一方、社会事象に目を向けると、2022年11月に発表されたChatGPTを含むいわゆる生成AIが注目を集めました。これに対応し、生成AIの意義とともにリスクについてもふれた学長声明を昨年6月に発表したところです。その際にも言及したように、生成AIの実社会での活用はますます進むと推測されます。民間企業や自治体の現場だけではなく、大学を含めた教育現場においても実験的な活用が進みつつあります。反面、生成AI出力データの信憑性が完全なものではないことに加え、情報漏洩の危険、著作権等の権利侵害などのリスクも広範に指摘、認識されており、その活用に向けて注意深い検討を重ねつつ、大学におけるDXを構築していく必要があると考えています。

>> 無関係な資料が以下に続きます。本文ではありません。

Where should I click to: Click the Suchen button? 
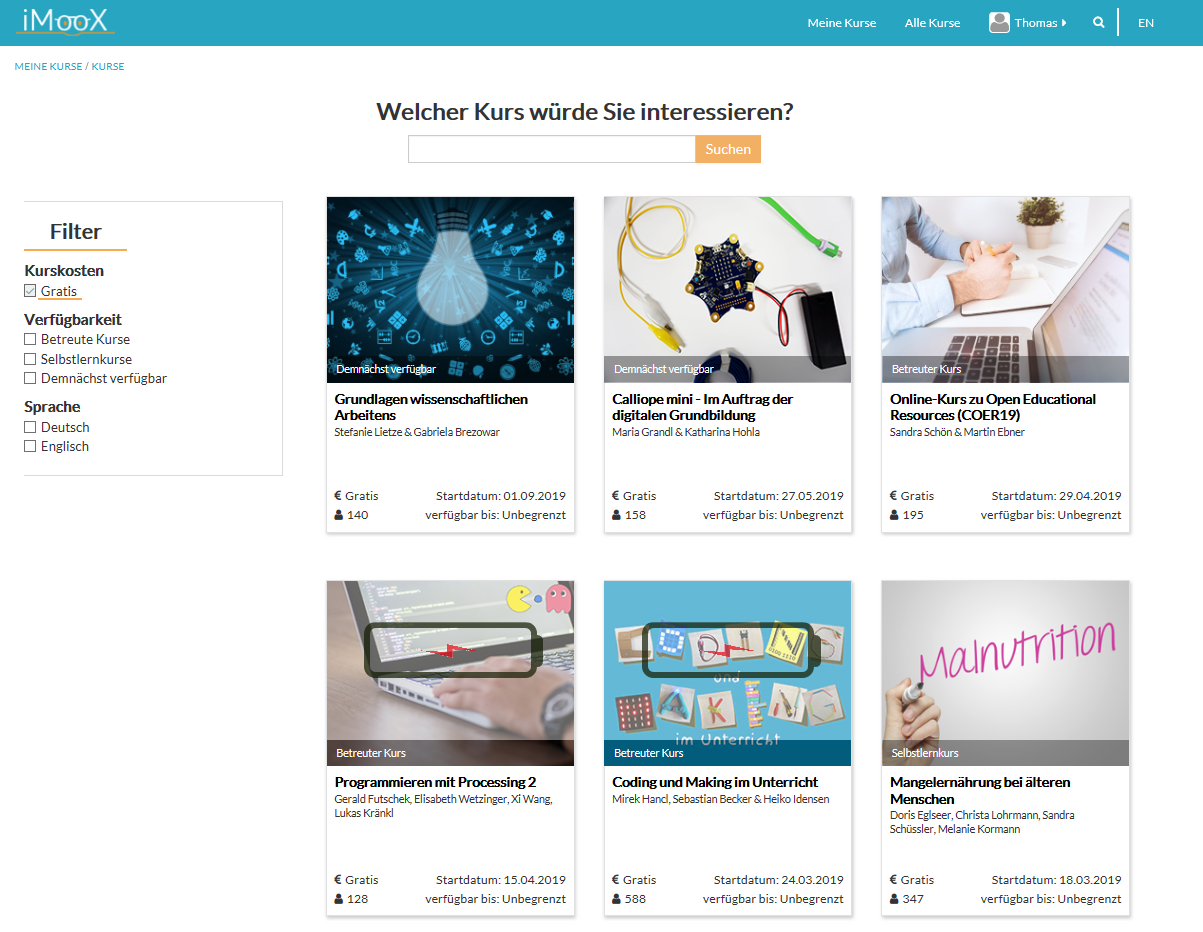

一昨年に学校法人神戸学院は110周年を迎え、そして2026年には大学創立60周年を迎えます。昨年新たに実行あるいは議論してきたことを中心に、以下にお伝えしたいと思います。

1 第3次中期行動計画の実行と2024年度大学基準協会認証評価対応

2022年度に制定した「長期ビジョンと全学的戦略」およびそれを具体的項目に落とし込んだ「神戸学院大学グランドミッション」に基づきながら、各学部・研究科、部署での検討を経て、2023年度より始まる第3次中期行動計画を策定しました。新たに構築し直した質保証システムの方針・体制・手続きに基づき、実績を積み重ねていきたいと思います。
また、2024年度の大学基準協会認証評価受審を前に、2023年度はその報告書作成にあたっても協力していただきました。基準協会に提出する報告書の様式が「全学的観点から記述すること」となったことから、2023年度には現状の内部質保証推進委員会に認証評価委員の経験がある方を加えた新しい体制である拡大版内部質保証推進委員会、いわゆる「7条委員会」で報告書の最終とりまとめをすることとなっています。今年3月末に報告書を提出し、10月ごろに実地調査を受ける予定となっていますが、良き報告書が提出できますよう、改めて皆様のご協力をお願い申し上げます。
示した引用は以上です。